En México, el torneo llega cuando la conversación bilateral con Estados Unidos gira en torno a seguridad, migración y soberanía, no a celebraciones compartidas. El Mundial se vivirá como un episodio de euforia catártica. Otro más. Un país sumido en la violencia y azotado por el bully de la Casa Blanca volverá a demostrar por qué es una de las aficiones más incondicionales del planeta, ya sea en Rusia, en Qatar o en su propia capital.
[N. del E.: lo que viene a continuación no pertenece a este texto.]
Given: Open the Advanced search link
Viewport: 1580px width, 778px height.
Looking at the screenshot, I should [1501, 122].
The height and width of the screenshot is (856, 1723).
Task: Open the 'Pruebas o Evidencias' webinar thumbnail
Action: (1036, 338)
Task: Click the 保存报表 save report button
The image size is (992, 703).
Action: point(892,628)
El Estadio Azteca, rebautizado, se convertirá de nuevo en el Templo de los Templos el 11 de junio con el México–Sudáfrica: el único recinto que ha albergado tres partidos inaugurales en la historia; un lugar que vio jugar a Pelé y a Maradona y que consagrará a México como el primer país en acoger tres citas mundialistas, anfitrión natural de la fiesta, aunque esto último sea una redundancia.
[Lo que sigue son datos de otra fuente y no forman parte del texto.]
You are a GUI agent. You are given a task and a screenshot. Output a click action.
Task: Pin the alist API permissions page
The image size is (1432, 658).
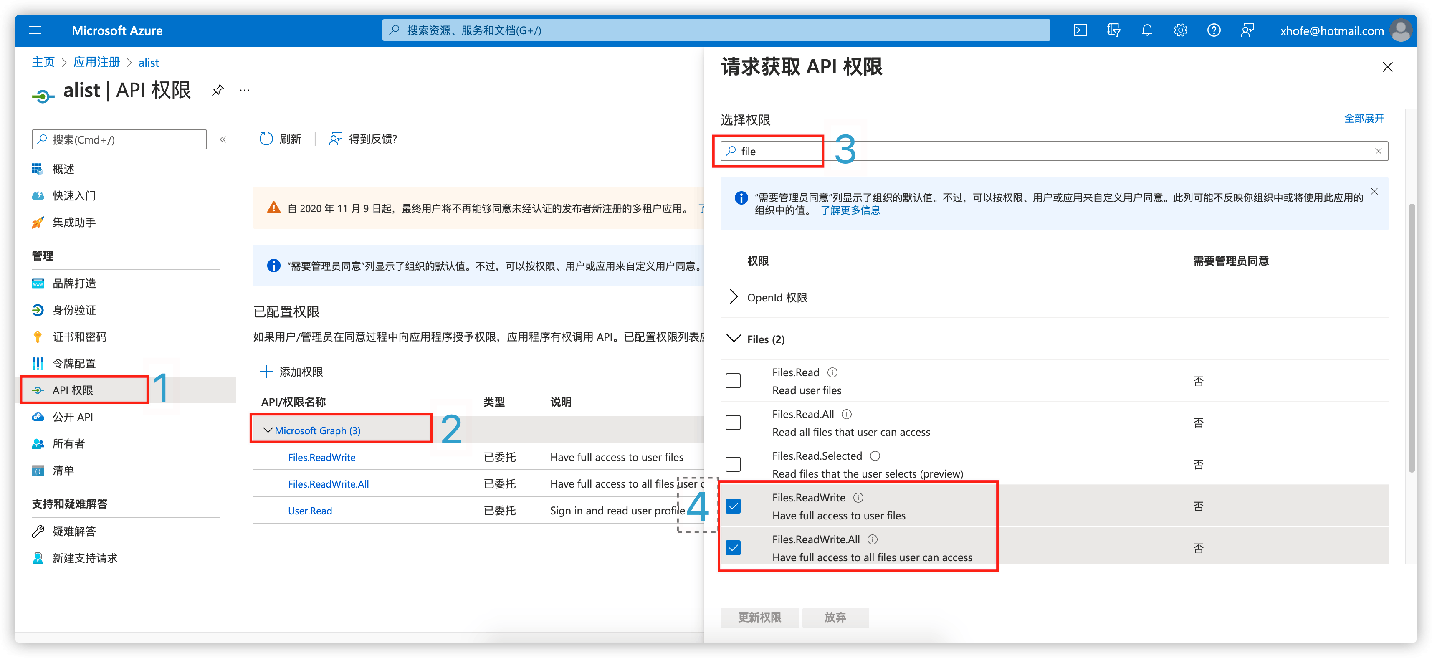[x=217, y=90]
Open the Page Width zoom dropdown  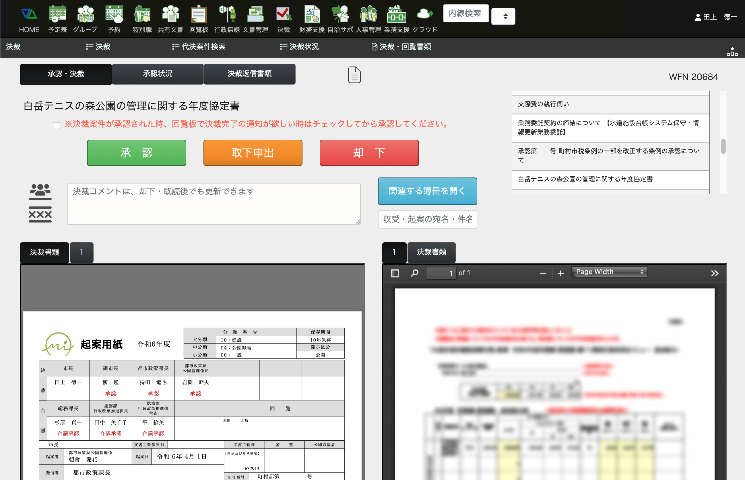[x=609, y=272]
Estados Unidos, por su parte, será el gran escenario. La mayoría de los partidos se disputarán allí, en estadios de última generación y en ciudades que ven en el Mundial una oportunidad de negocio y de proyección global. Pero también será el país donde millones de aficionados latinoamericanos, muchos de ellos migrantes o hijos de migrantes, vivirán el torneo con una mezcla de entusiasmo y temor. La pregunta que recorre comunidades enteras es simple y brutal: ¿será seguro ir al estadio, moverse, celebrar?
La sombra de la persecución impulsada por Trump planea sobre todo el torneo. Aunque las autoridades prometen protocolos especiales y zonas de excepción, la experiencia reciente ha erosionado la confianza. En un país donde asistir a un partido puede coincidir con una redada migratoria en el barrio de al lado, el Mundial se convierte en un experimento incómodo: ¿puede celebrarse una fiesta global en un clima de persecución selectiva? ¿Puede el fútbol desactivar el miedo?
Canadá aparece como el socio silencioso del trío anfitrión, pero su presencia no es menor. Representa una idea alternativa de Norteamérica, una narrativa de apertura y multiculturalismo que contrasta con el repliegue estadounidense y con la fragilidad mexicana, atrapada entre la violencia interna y la presión externa.
La FIFA, fiel a su tradición, insiste en la neutralidad del deporte. Pero el Mundial de 2026 será todo menos neutral. Será un escaparate de contradicciones. Quizá por eso importa tanto. No solo por los goles ni por quién levante el trofeo, sino por lo que revela sobre el momento histórico que atraviesa la región. Durante 39 días, millones de personas cruzarán fronteras físicas y emocionales para ver un partido. El fútbol, al final, será el único territorio común.